自分はゴール後友人との歓談で盛り上がっていたが、着替えを終え体育館で食事をしようとした時に、奴がやってきた!力石モードである。
力石モードとは・・・ウルトラ完走後にやってくる身体の症状で、顔から段々と血の気が引き、真っ青になってしまう。また寒気と眠気と気分が悪くなってしまうのだ。
当然完走パーティーには参加できず。疲れた身体をお風呂で休めたい気持ちで一杯だった。この状態になるのを自分は分かっているのだが、どうしても止められない。完走後の安心感なのか?身体を痛めつけている結果なのか?気持ち悪いのが過ぎれば回復の傾向に向かってくれるので、宿舎までの車中はみんなに迷惑を掛けてしまったが、夕飯には回復した(汗)。


夕食時から『今夜は完走パーティーだ!夜10時頃から飲むぞ~!』と威勢の良かった面々だが・・・結局夜9時にはみんな夢の中だった・・・。


翌日は、お土産屋に寄りノムは大きいホタテを購入!1枚¥150でかなり大型だ。送料はもったいないので、持参で帰る。すごい荷物なのに大変だ。

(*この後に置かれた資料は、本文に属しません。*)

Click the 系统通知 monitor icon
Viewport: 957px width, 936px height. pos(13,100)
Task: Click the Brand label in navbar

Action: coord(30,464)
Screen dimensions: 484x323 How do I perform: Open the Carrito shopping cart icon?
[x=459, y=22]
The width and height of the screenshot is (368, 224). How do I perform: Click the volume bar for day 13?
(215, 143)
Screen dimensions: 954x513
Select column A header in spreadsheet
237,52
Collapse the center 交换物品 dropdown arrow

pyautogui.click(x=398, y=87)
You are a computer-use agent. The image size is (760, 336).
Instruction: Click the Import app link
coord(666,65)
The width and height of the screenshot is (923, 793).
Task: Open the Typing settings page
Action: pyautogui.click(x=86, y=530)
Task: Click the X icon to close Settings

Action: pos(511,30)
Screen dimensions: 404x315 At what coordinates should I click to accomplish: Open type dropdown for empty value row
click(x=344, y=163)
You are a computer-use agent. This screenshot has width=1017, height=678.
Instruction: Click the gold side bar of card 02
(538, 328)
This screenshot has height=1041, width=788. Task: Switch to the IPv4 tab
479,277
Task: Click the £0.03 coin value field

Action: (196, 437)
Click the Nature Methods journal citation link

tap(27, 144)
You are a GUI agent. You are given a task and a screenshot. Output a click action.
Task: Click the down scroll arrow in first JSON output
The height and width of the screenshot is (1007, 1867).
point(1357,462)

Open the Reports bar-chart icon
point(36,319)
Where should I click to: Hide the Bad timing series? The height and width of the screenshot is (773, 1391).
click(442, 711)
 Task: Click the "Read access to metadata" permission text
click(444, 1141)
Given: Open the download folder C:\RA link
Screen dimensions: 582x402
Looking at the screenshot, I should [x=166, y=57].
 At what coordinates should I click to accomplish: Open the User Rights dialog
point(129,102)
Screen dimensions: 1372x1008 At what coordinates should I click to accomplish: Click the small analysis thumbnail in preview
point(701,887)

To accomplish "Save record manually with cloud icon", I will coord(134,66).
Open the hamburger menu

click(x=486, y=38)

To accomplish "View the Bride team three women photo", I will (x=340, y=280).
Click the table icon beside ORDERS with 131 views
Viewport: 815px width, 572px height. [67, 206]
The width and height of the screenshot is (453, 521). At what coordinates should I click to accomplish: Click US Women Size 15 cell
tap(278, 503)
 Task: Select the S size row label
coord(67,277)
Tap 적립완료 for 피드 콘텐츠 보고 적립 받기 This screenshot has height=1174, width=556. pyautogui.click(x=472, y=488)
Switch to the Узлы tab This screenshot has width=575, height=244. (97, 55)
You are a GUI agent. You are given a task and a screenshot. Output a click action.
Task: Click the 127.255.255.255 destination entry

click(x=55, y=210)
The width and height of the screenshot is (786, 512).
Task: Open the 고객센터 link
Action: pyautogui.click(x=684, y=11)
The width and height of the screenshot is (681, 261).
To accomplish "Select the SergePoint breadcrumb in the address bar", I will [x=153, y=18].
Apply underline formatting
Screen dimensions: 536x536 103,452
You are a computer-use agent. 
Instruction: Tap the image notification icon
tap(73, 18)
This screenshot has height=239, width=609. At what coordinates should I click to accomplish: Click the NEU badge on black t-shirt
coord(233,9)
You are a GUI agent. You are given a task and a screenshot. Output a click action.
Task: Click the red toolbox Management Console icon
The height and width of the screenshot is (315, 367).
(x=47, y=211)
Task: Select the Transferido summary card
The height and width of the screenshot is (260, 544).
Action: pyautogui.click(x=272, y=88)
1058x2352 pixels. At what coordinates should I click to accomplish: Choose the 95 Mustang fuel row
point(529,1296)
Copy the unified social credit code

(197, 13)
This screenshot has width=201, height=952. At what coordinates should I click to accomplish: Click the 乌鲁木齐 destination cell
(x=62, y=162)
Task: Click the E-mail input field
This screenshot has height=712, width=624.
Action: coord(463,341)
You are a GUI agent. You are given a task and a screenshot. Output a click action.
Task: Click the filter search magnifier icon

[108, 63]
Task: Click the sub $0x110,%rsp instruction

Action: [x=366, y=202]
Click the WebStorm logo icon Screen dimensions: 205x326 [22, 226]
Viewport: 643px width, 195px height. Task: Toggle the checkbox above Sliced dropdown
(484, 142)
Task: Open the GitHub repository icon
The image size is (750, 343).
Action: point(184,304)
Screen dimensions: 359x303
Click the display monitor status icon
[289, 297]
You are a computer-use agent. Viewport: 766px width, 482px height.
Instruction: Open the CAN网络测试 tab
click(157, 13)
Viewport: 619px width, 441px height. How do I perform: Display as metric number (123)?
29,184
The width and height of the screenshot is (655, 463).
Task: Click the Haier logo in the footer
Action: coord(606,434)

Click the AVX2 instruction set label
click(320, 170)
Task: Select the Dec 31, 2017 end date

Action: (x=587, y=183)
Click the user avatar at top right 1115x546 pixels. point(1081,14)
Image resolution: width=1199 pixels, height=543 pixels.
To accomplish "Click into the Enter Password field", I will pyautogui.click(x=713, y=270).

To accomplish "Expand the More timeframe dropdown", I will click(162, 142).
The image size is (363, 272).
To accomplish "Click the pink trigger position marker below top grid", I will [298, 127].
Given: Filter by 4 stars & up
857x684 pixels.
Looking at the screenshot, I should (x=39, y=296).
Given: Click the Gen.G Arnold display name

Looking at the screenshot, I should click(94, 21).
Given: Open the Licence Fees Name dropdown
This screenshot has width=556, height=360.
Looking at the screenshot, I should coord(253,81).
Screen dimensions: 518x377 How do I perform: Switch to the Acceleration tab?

その後、網走監獄は入口で引き返し、網走監獄ラーメンを食べ、みんなと女満別空港まで行き見送り。
こちらはまたレンタカーを借りて知床方面へ再出発!
今年のサロマ湖100kmマラソンを振り返ると、大好きな仲間と参加でき兎虎BBQメンバー全員完走、良い思い出になった。また来年もこの仲間で来て楽しく走りたいと思った。
ありがとうサロマ湖。来年はもう少し美しい姿を見せて下さい。また逢おう…。